Department of Statistics, Iowa State University, Snedecor Hall, Ames, Iowa 50011-1210, USA.
Am J Bot. 2012 Feb;99(2):248-56. doi: 10.3732/ajb.1100340. Epub 2012 Jan 20.
RNA-Seq technologies are quickly revolutionizing genomic studies, and statistical methods for RNA-seq data are under continuous development. Timely review and comparison of the most recently proposed statistical methods will provide a useful guide for choosing among them for data analysis. Particular interest surrounds the ability to detect differential expression (DE) in genes. Here we compare four recently proposed statistical methods, edgeR, DESeq, baySeq, and a method with a two-stage Poisson model (TSPM), through a variety of simulations that were based on different distribution models or real data.
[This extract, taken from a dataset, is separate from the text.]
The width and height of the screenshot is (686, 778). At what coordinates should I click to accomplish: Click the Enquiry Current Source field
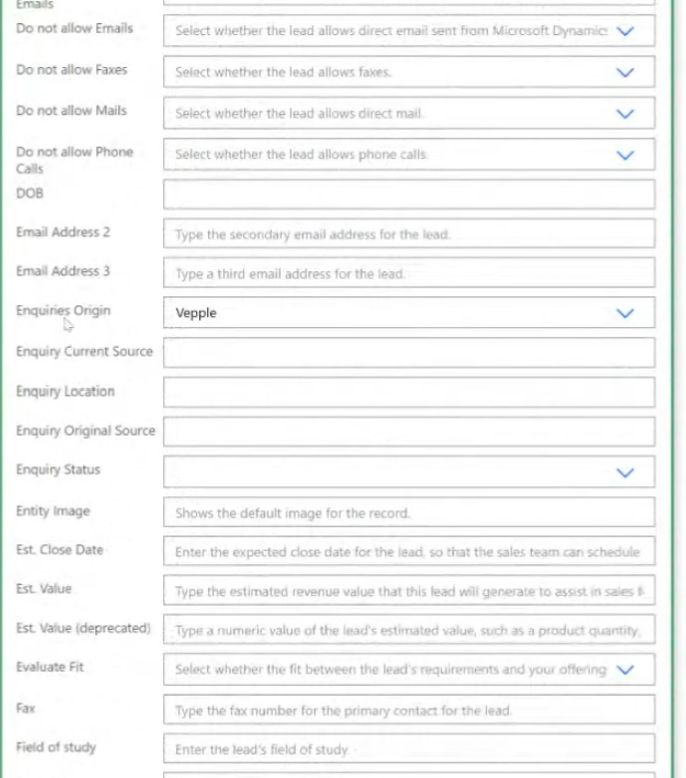point(409,353)
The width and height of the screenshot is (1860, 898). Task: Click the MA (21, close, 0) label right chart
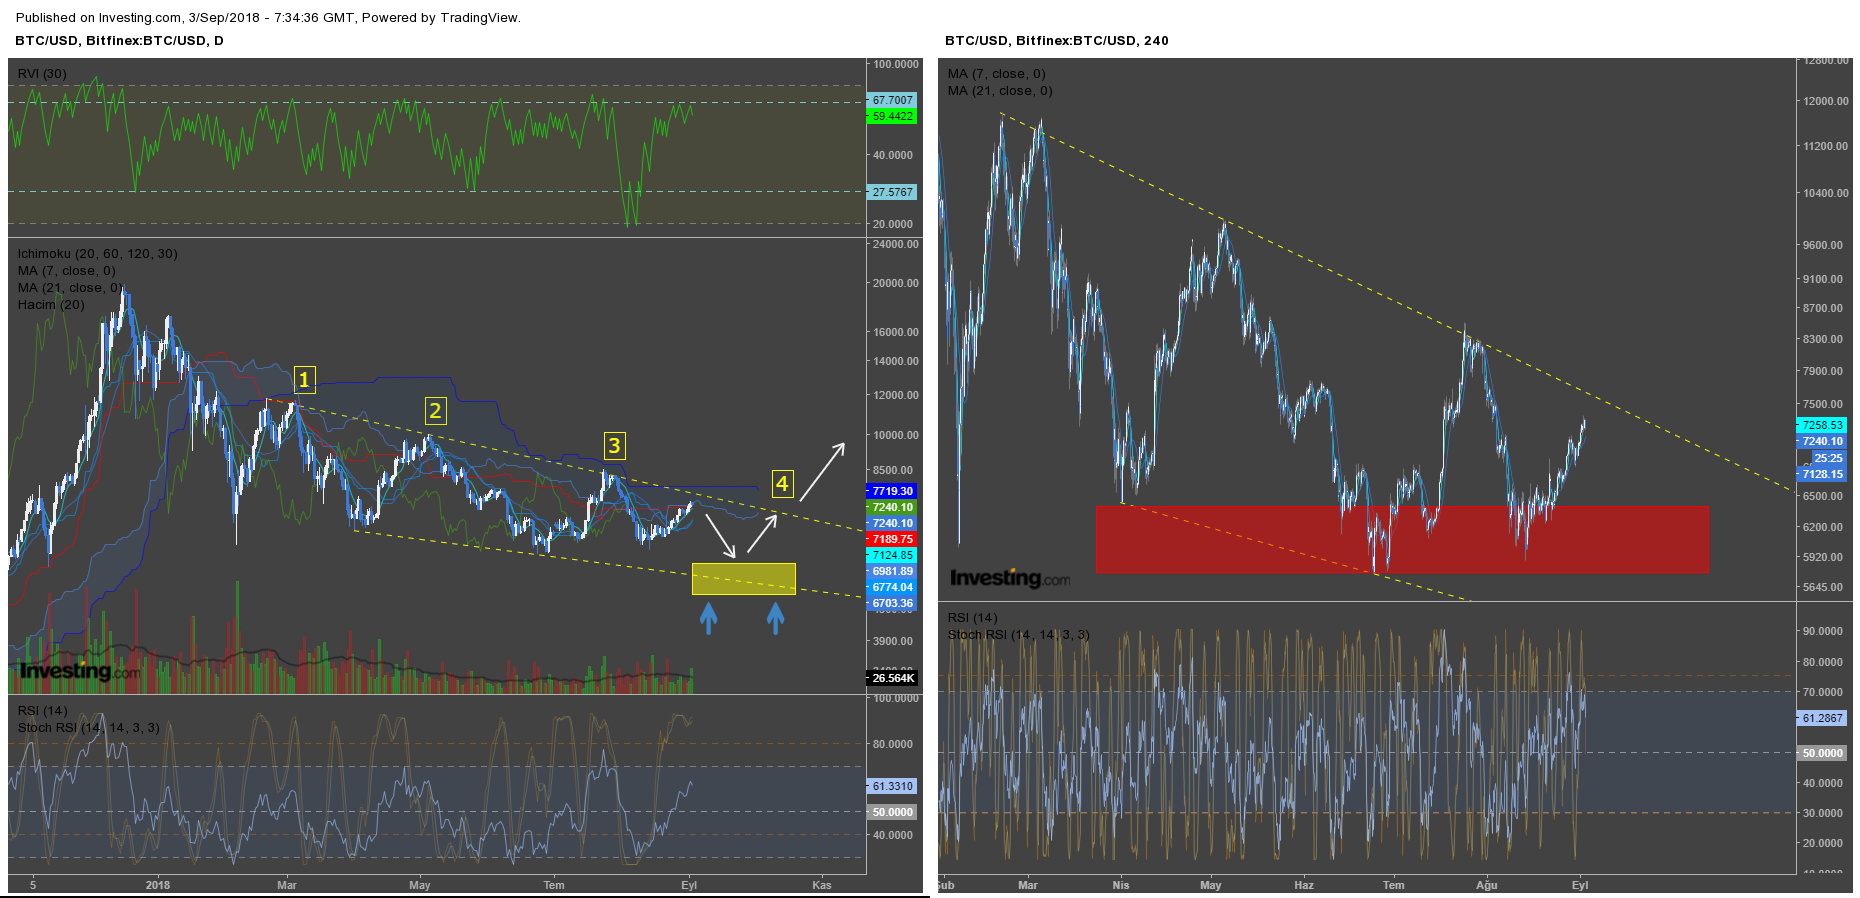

We compared the ability of these methods to detect DE genes in terms of the significance ranking of genes and false discovery rate control. All methods compared are implemented in freely available software. We also discuss the availability and functions of the currently available versions of these software.
RNA-Seq 技术正在迅速改变基因组学研究,RNA-seq 数据的统计方法也在不断发展。及时审查和比较最近提出的统计方法,将为数据分析时选择这些方法提供有用的指导。特别关注的是检测基因差异表达 (DE) 的能力。在这里,我们通过基于不同分布模型或真实数据的各种模拟,比较了最近提出的四种统计方法,edgeR、DESeq、baySeq 和具有两阶段泊松模型 (TSPM) 的方法。我们比较了这些方法在基因显著性排序和假发现率控制方面检测 DE 基因的能力。所有比较的方法都在免费提供的软件中实现。我们还讨论了这些软件当前版本的可用性和功能。